Sejak saling melemparkan tuduhan kekerasan dalam rumah tangga (KDRT) pada 2016 silam, belakangan mantan pasangan Johnny Depp dan Amber Heard kembali ke meja pengadilan. Semua berawal dari laporan Heard bahwa Depp diduga melempar ponsel ke kepalanya saat bertengkar.
Insiden ini lantas diikuti rentetan drama rumah tangga yang jadi konsumsi publik. Layaknya puncak gunung es, laporan yang dilayangkan perempuan itu pun hanya secuil permasalahan yang terjadi dalam rumah tangga mereka.
Heard mengungkapkan, mantan suaminya berulang kali melakukan kekerasan fisik dan verbal, menghina dan mengancam, hingga sering di bawah pengaruh alkohol dan menyebutnya “Johnny the Monster”—menggambarkan kepribadian Depp yang memukul, mencekik, dan menjambak rambutnya.
Situasi itu membuat hari-hari Heard dipenuhi ketakutan, dan tindakan laki-laki itu, dalam hematnya, mungkin akan membunuh ia. Bahkan pada 2018 lalu, ia menulis kolom opini di The Washington Post tentang peristiwa yang dialami. Dalam tulisan tersebut, ia menuturkan bagaimana laki-laki memiliki kuasa lebih besar di masyarakat, dan sejumlah institusi lebih melindungi mereka sebagai pelaku kekerasan.
Kemudian, pemeran Chenault dalam The Rum Diary (2011) ini juga menuturkan, kemungkinan ia tidak dapat melanjutkan karier di industri hiburan. Pasalnya, sejumlah pihak memutuskan mengakhiri kerja sama. Selain itu, ia merasa menjadi figur publik yang merepresentasikan KDRT.

→ **DATA YANG DIBERIKAN**
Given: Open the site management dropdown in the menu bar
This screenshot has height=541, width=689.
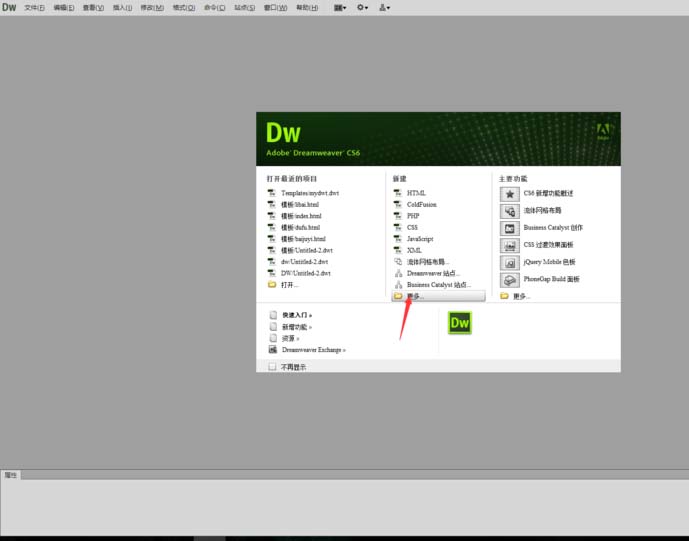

→ **INSTRUKSI TUGAS**
(a) Kutip dari teks tentang Johnny Depp dan Amber Heard, mulai dari "Sejak saling melemparkan" sampai dengan "rumah tangga mereka.", tanpa mengubah satu kata pun.
(b) Berdasarkan teks tentang Johnny Depp dan Amber Heard, mengapa Heard menduga ia mungkin tidak dapat melanjutkan karier di industri hiburan? Jelaskan dalam satu sampai tiga kalimat.
(c) Tolong lanjutkan teks tentang Johnny Depp dan Amber Heard, dimulai sesudah kalimat terakhirnya.
Materi tersebut tidak digunakan sama sekali di sini.

→ **JAWABAN TUGAS**
(a)
Sejak saling melemparkan tuduhan kekerasan dalam rumah tangga (KDRT) pada 2016 silam, belakangan mantan pasangan Johnny Depp dan Amber Heard kembali ke meja pengadilan. Semua berawal dari laporan Heard bahwa Depp diduga melempar ponsel ke kepalanya saat bertengkar.
Insiden ini lantas diikuti rentetan drama rumah tangga yang jadi konsumsi publik. Layaknya puncak gunung es, laporan yang dilayangkan perempuan itu pun hanya secuil permasalahan yang terjadi dalam rumah tangga mereka.

(b) Heard menduga kariernya di industri hiburan mungkin tidak dapat berlanjut karena sejumlah pihak memutuskan mengakhiri kerja sama.

(c)
Namun, Depp justru menyingkap hal berbeda. Melansir The New York Times, ia menegaskan tidak pernah memukul sang mantan istri, maupun perempuan lainnya. Justru Heard yang menyerang dengan menampar, memanggil dengan sebutan merendahkan, serta melemparkan gelas wine ke wajah dan remot televisi ke kepalanya.
Dari perseteruan Depp dan Heard yang telah berlangsung selama enam tahun terakhir, Magdalene mencatat beberapa hal penting.
Baca Juga: Laki-laki Anti-Kekerasan terhadap Perempuan
Siapa pun Bisa Jadi Korban Kekerasan
Selama ini, kebanyakan masyarakat melihat hanya perempuan yang berpotensi menjadi korban kekerasan, dan laki-laki yang punya kekuatan untuk melakukannya. Namun, dalam kasus Depp yang terjadi justru sebaliknya.
Misalnya pada 2015, jari Depp terluka parah akibat Heard melempar dua botol vodka padanya, ketika mereka berargumen hebat. Saat menerima perawatan dari dokter Unit Gawat Darurat (UGD), Depp memilih melindungi orang yang menyakitinya, dengan mengaku memukulkan tangannya ke pintu akordeon.
Heard pun melindungi diri dan mendukung pernyataan tersebut. Ia mengatakan, Depp melukai dirinya sendiri, ketika minum alkohol selama beberapa hari berturut-turut.
Artinya, baik laki-laki maupun perempuan, sama-sama berpotensi menjadi korban, atau bertindak sebagai pelaku. Bahkan Dr. Laurel Anderson, konselor pernikahan mereka mengklaim, keduanya saling melakukan kekerasan terhadap satu sama lain.
Mengutip The Cut, Anderson pernah mendapati beberapa memar pada tubuh Heard. Ia juga cenderung memulai pertengkaran untuk mempertahankan Depp, dan berujung pada kekerasan fisik.
“Ketika Depp meninggalkannya untuk meredakan pertikaian, Heard akan memukulnya agar Depp tidak pergi,” jelasnya. “Ia lebih memilih terlibat dalam perkelahian, daripada ditinggal.”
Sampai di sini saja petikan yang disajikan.